▶ ASSIGNMENT:
Pick every line out of the entries below that holds the string "field", and report them.

▶ PROVIDED MATERIAL:
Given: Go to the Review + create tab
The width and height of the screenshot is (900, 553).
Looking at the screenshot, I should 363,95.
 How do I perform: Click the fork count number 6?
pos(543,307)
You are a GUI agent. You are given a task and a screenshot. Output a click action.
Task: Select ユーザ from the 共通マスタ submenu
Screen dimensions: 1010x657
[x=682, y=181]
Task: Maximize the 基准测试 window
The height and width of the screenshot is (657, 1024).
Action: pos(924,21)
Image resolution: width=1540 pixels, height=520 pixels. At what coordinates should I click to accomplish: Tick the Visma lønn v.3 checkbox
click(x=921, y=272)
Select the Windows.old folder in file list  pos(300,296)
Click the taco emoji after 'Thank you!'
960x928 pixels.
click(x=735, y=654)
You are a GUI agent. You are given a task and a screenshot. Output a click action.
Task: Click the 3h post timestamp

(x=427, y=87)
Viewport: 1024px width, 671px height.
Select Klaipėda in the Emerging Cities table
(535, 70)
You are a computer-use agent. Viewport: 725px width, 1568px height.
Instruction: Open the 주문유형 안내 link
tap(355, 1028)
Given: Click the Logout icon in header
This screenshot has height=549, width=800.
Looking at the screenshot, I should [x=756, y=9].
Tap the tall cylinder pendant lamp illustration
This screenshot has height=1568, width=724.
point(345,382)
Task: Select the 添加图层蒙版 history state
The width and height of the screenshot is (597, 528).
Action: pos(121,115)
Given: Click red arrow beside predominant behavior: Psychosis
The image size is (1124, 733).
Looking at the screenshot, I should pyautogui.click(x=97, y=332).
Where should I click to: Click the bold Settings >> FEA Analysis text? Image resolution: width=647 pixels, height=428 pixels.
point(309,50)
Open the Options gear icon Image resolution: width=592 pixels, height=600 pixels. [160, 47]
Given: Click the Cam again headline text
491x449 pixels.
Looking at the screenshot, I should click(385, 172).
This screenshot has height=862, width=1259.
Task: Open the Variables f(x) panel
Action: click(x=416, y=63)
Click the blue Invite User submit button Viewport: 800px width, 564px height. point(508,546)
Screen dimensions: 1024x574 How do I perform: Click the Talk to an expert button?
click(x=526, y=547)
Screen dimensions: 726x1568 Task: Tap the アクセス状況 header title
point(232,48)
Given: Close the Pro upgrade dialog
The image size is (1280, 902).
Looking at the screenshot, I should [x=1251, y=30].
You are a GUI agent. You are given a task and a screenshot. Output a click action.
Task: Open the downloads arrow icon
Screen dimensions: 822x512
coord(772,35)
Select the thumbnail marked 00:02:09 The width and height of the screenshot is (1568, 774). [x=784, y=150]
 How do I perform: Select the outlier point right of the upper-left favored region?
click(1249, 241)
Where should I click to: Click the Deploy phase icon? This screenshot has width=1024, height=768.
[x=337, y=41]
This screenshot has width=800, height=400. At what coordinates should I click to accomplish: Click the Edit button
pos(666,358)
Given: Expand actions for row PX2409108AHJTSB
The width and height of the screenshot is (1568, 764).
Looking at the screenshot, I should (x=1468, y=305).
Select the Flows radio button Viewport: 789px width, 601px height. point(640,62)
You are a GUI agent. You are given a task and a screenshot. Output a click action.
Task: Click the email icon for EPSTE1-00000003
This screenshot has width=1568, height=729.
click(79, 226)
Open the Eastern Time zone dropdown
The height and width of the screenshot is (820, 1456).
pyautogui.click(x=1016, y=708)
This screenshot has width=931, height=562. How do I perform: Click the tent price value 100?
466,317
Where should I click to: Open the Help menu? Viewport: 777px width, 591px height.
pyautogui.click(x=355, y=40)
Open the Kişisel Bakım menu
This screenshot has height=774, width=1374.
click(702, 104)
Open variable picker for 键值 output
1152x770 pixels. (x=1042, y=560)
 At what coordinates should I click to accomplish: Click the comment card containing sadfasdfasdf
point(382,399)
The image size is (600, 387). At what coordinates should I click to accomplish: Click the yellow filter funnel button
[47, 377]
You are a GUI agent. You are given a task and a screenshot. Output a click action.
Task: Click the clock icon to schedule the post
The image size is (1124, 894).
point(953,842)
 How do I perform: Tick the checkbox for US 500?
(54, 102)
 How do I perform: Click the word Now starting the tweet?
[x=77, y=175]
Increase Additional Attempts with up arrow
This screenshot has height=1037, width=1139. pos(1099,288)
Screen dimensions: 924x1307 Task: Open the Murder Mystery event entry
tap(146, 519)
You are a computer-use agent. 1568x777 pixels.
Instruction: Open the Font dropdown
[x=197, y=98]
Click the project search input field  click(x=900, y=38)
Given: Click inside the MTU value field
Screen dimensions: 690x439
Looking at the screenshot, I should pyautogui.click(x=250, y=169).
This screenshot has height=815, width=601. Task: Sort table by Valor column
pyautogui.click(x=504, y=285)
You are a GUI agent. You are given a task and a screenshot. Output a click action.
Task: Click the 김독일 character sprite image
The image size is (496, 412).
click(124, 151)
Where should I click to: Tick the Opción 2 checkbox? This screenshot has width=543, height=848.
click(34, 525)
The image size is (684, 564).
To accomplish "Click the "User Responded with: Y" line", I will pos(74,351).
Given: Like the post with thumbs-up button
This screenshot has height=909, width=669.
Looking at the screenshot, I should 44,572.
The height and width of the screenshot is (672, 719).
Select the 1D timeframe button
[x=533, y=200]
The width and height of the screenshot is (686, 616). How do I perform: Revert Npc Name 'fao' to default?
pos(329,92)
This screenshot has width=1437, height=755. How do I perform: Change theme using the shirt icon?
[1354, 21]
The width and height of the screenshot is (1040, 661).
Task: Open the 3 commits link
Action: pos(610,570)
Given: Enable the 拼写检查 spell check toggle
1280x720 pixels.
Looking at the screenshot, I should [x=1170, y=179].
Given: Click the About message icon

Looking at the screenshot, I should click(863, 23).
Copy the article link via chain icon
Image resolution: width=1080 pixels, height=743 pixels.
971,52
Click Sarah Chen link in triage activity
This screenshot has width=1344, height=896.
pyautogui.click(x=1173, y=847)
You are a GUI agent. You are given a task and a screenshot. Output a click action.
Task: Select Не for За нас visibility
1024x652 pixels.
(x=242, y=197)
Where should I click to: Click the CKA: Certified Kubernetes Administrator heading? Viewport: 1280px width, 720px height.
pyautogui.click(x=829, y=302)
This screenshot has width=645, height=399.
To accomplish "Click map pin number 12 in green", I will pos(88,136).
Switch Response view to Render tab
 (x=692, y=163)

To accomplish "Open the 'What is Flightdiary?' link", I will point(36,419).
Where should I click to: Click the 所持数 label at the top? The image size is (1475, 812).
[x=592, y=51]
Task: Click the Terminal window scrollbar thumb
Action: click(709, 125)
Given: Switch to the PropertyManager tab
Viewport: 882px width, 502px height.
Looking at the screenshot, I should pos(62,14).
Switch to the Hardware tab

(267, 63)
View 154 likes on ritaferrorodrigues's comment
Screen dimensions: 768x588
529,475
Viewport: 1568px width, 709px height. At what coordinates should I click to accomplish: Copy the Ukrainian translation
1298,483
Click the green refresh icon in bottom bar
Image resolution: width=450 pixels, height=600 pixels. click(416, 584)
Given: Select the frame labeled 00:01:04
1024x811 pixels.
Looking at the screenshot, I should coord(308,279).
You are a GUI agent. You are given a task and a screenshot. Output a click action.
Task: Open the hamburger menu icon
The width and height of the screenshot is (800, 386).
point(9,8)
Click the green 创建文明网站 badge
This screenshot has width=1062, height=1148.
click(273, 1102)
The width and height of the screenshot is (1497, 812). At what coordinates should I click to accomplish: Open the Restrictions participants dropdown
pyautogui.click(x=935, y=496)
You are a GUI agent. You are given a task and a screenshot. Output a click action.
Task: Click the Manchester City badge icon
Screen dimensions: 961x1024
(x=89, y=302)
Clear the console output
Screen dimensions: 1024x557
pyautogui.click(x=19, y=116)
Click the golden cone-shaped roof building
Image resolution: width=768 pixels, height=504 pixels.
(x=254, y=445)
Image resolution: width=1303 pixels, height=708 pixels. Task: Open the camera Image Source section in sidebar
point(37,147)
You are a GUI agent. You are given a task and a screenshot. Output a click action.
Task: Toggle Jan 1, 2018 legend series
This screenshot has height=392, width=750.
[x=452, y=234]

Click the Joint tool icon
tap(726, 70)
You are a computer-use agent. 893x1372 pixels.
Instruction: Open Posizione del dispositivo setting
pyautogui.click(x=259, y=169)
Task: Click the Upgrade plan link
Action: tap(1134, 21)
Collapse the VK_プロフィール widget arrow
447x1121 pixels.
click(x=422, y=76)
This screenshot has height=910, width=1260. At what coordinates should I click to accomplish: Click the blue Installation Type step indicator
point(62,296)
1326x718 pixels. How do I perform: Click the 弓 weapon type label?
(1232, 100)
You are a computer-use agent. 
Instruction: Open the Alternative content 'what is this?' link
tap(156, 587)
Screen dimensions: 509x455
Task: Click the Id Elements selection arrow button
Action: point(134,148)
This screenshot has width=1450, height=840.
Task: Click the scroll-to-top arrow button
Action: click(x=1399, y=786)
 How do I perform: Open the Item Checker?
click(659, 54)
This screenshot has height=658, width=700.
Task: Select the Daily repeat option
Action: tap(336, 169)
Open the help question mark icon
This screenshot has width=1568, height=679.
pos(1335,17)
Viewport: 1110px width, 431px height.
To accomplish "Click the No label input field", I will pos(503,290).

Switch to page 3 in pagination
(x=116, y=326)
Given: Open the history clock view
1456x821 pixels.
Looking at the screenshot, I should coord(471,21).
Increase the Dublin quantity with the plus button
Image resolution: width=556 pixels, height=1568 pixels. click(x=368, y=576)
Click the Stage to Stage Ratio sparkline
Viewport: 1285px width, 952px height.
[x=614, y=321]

▶ TASK SOLUTION:
Click the project search input field  click(x=900, y=38)
Given: Click inside the MTU value field
To accomplish "Click the No label input field", I will pos(503,290).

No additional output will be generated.